When 9/11 happened, I was a 14-year old high school freshman. I was being driven to school by my dad that bright and sunny morning (not the typical story introduction, right?) and I remember hearing about the World Trade Center towers collapsing over the radio. I could hardly believe my ears. Was this what was really happening? My father answered in the affirmative. Since I was in California the attacks had happened while I was asleep. Throughout the day I was disturbed and couldn’t stop thinking about what happened. I also felt a tremendous anger as I wanted bin Laden and his fellow conspirators to pay. To this day I think that bin Laden’s demise was the best thing Obama ever did. I found some relief from the weight I felt by watching the classic Three Stooges short A Plumbing We Will Go (1940), but I knew the nation and the world had changed that day. I don’t recall focusing on the news as heavily in the days afterwards as did the adults, but this was one of four factors that had long-term consequences for my thoughts on politics.

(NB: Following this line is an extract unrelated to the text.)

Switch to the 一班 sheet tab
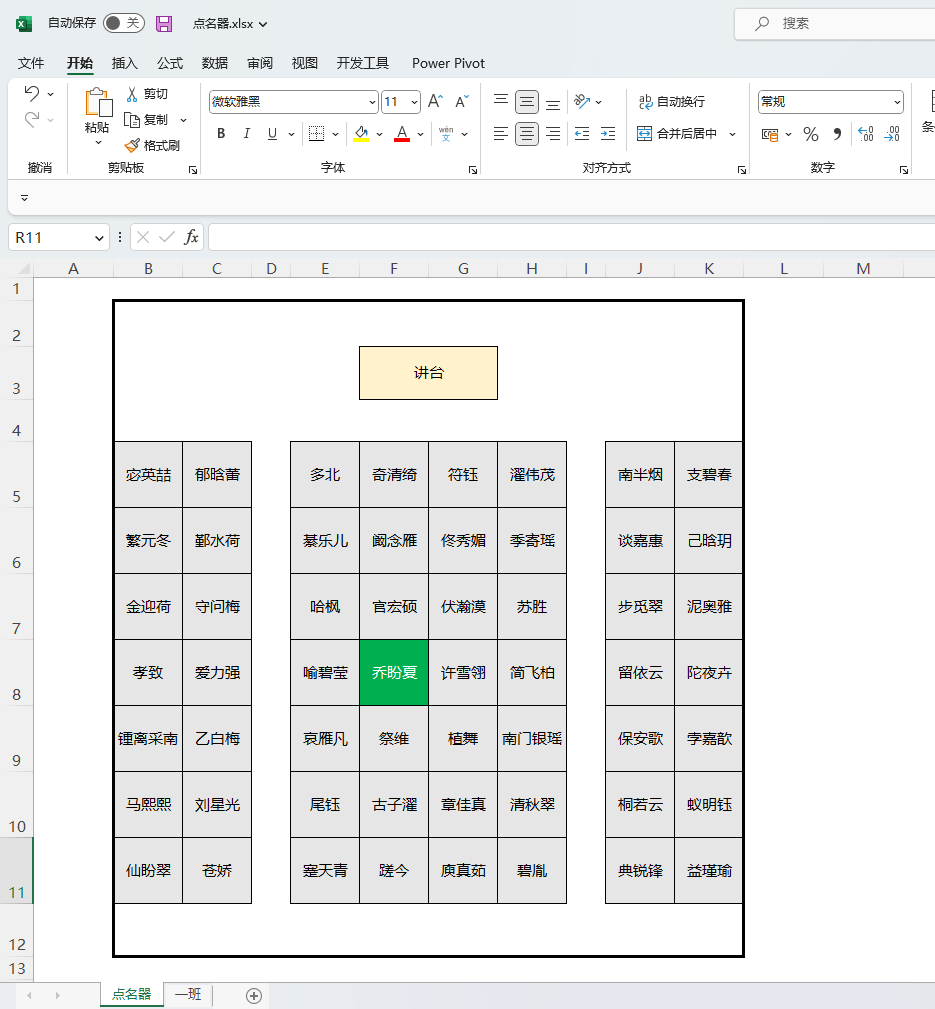The image size is (935, 1009). [187, 994]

The other three were the irrational nature of political correctness that I now see as the more moderate mother of wokeness, the realization that the schools and teachers in my area had opted to ignore the Venona documents when covering the so-called “Red Scare” of the 1950s as the narrative was more important than the truth, and a .edu website regarding the myth of the “rich got richer and the poor got poorer” and that greed prevailed during the Reagan years that I am having trouble finding at the moment. If I find it I’ll update the post with the link (Update: I found it, It’s called “Contemporary Economic Myths” by economics Professor Steven G. Horwitz, who died this year, link is in references.). I once thought that when I grew up I’d be a Democrat but I doubt I would have ever subscribed to woke ideology or anything falling under the Marxist ideological umbrella. I thought I’d be a “Clinton Democrat”, which I now realize was progressivism adapted to the political climate of the 1990s. Before 9/11, my thoughts on Republicans were that they were hyper-moralistic fuddy-duddies and I was disappointed that Gore had lost. Looking back, I knew more than the average 14-year old but it still wasn’t much. I never thought that during my senior year I’d register as a Republican, but when I was a kid I also never thought I’d sport a beard. Conservative Reverend Jerry Falwell talking about how Tinky Winky from the Teletubbies was gay didn’t warm me up to social conservatism, but one can be a conservative Republican without liking Jerry Falwell or the other evangelical preachers. Given that the Democratic Party of today more and more caters to the woke and the zealotry they exhibit would make the elderly church ladies who approved of Falwell blush, I suppose my turn would have happened at some point whether 9/11 occurred or not. Perhaps being something of an iconoclast is in my blood…I’m not interested in upholding historical myths, even when they come from my side (ex: “JFK was a conservative”, “MLK was a Republican”) and I confess especially not when they come from the far left. A lot of the other beliefs conservatives hold followed from what I came to believe after 9/11, but some I already had from the start and just didn’t know it yet. I think the same is true with a lot of people, but the social circles they stay with and the people they respect and admire just don’t encourage such thought.

References


Feroz, E. (2021, April 26). What the CIA Did (and Didn’t Do) in Soviet-Occupied Afghanistan. Newlines Magazine.

Retrieved from

https://newlinesmag.com/argument/what-the-cia-did-and-didnt-do-in-soviet-occupied-afghanistan/

Horwitz, S.G. Contemporary Economic Myths. St. Lawrence University.

Retrieved from

http://myslu.stlawu.edu/~shorwitz/Good/myths.htm

Rubin, M. (2002, March 1). Who Is Responsible for the Taliban? The Washington Institute for Near East Policy.

Retrieved from

https://www.washingtoninstitute.org/policy-analysis/who-responsible-taliban

Yousefzai, Z. (2014, January 16). Three Myths About the Taliban. Foreign Policy.